--- START ---

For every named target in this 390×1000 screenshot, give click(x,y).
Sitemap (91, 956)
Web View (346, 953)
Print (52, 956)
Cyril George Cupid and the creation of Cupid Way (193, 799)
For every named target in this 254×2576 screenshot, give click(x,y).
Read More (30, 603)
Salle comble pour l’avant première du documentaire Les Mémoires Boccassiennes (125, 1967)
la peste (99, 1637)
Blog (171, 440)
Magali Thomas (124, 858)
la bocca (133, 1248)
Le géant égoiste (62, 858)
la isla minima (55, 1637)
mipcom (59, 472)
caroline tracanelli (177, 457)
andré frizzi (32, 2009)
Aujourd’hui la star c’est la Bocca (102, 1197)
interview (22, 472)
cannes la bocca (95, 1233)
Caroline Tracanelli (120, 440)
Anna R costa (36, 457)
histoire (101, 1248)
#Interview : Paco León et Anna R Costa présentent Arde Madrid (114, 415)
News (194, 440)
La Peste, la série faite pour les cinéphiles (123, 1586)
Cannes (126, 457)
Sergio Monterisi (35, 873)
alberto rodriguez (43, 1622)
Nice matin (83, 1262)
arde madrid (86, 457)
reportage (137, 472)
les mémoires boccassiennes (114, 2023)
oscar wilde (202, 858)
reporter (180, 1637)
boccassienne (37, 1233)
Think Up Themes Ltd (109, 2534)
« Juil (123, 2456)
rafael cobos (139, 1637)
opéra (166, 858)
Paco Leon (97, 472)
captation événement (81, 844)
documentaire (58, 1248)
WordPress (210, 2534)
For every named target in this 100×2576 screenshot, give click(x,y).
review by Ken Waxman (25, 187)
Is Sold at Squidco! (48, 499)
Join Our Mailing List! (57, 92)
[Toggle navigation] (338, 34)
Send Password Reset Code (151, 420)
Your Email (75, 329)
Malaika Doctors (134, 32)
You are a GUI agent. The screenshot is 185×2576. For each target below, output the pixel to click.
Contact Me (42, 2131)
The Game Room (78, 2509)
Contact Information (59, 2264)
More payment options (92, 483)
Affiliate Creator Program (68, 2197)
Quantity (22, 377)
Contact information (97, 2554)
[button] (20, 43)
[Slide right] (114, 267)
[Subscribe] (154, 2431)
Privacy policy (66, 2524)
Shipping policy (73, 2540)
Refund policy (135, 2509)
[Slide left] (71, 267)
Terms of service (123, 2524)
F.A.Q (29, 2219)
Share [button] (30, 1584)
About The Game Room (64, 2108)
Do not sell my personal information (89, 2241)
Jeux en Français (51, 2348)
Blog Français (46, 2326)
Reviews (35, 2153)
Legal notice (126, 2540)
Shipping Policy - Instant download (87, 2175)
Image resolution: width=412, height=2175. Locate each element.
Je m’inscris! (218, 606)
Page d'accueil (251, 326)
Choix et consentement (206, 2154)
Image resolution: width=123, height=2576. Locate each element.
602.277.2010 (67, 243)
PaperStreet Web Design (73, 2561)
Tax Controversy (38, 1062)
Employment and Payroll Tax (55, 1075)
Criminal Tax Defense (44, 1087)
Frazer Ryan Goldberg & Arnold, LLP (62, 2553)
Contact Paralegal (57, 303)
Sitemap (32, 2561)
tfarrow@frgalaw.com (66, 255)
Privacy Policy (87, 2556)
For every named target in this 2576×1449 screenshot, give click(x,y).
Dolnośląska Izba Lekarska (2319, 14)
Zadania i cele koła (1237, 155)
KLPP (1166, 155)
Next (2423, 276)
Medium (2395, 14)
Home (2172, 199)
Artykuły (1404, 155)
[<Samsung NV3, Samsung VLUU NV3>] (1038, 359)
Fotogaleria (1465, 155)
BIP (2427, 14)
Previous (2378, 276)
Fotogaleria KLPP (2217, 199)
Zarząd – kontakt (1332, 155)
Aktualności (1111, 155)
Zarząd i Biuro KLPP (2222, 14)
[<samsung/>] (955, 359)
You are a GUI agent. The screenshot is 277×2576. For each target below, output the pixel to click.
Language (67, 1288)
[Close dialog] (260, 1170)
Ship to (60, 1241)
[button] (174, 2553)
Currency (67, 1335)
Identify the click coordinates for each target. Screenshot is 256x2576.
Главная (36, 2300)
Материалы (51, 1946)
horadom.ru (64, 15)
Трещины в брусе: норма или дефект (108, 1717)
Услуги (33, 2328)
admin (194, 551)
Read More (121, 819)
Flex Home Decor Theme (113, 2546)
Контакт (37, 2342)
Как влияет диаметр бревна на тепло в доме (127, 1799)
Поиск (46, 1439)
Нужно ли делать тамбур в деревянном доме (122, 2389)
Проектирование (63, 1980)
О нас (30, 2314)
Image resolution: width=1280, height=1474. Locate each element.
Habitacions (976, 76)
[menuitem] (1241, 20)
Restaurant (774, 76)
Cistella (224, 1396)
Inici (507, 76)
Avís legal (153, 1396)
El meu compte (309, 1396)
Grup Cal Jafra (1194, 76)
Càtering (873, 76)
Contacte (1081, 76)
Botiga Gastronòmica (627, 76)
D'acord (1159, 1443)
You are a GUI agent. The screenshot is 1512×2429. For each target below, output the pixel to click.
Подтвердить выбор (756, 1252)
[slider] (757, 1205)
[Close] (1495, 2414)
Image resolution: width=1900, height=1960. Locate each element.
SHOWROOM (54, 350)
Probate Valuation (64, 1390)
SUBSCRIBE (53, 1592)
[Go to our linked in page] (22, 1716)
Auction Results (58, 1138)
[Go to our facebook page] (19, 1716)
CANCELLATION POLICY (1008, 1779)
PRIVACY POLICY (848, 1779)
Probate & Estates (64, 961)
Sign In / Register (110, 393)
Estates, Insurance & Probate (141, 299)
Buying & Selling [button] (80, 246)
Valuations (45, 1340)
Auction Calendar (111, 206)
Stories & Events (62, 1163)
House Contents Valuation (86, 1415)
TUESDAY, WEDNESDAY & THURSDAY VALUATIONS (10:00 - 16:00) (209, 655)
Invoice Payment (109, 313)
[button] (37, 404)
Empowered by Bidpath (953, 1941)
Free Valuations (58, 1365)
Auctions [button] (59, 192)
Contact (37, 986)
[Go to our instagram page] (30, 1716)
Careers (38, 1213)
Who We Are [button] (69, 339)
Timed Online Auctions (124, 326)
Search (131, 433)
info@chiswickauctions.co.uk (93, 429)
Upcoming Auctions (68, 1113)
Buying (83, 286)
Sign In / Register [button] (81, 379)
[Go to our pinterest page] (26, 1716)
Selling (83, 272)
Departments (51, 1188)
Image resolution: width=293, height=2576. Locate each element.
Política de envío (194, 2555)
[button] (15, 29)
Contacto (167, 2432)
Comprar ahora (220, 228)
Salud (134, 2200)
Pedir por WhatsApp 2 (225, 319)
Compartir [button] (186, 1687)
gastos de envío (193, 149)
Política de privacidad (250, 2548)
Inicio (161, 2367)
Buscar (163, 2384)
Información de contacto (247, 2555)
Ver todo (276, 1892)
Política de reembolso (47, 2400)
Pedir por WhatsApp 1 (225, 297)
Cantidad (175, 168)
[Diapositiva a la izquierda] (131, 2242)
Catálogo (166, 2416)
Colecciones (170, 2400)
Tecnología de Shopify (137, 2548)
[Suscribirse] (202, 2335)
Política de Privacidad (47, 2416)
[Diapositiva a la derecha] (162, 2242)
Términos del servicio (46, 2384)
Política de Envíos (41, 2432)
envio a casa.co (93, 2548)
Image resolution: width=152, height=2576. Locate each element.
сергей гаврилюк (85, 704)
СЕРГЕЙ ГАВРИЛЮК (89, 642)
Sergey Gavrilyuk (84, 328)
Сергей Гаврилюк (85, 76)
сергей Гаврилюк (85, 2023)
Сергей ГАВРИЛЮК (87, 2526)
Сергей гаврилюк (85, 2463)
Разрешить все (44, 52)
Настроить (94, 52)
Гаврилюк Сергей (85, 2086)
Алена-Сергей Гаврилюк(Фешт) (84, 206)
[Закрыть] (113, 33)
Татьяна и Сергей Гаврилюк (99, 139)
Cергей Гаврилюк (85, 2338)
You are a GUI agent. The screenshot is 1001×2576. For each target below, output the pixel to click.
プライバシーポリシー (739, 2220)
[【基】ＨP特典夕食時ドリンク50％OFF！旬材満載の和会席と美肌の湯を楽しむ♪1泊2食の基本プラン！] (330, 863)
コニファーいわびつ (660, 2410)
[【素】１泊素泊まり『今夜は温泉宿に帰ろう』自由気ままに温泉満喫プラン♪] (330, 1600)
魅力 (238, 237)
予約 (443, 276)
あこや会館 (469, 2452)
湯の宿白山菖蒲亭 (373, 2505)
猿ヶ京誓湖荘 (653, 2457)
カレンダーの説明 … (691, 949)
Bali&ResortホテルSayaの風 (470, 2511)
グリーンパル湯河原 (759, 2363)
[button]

--- END ---

- **Problem to work on**: Above are the records; from them, give again exactly the lines from the one containing "[Subscribe] (154, 2431)" to the one containing "Do not sell", both lines included, and nothing more.

- **Solution below**:
[Subscribe] (154, 2431)
Privacy policy (66, 2524)
Shipping policy (73, 2540)
Refund policy (135, 2509)
[Slide left] (71, 267)
Terms of service (123, 2524)
F.A.Q (29, 2219)
Share [button] (30, 1584)
About The Game Room (64, 2108)
Do not sell my personal information (89, 2241)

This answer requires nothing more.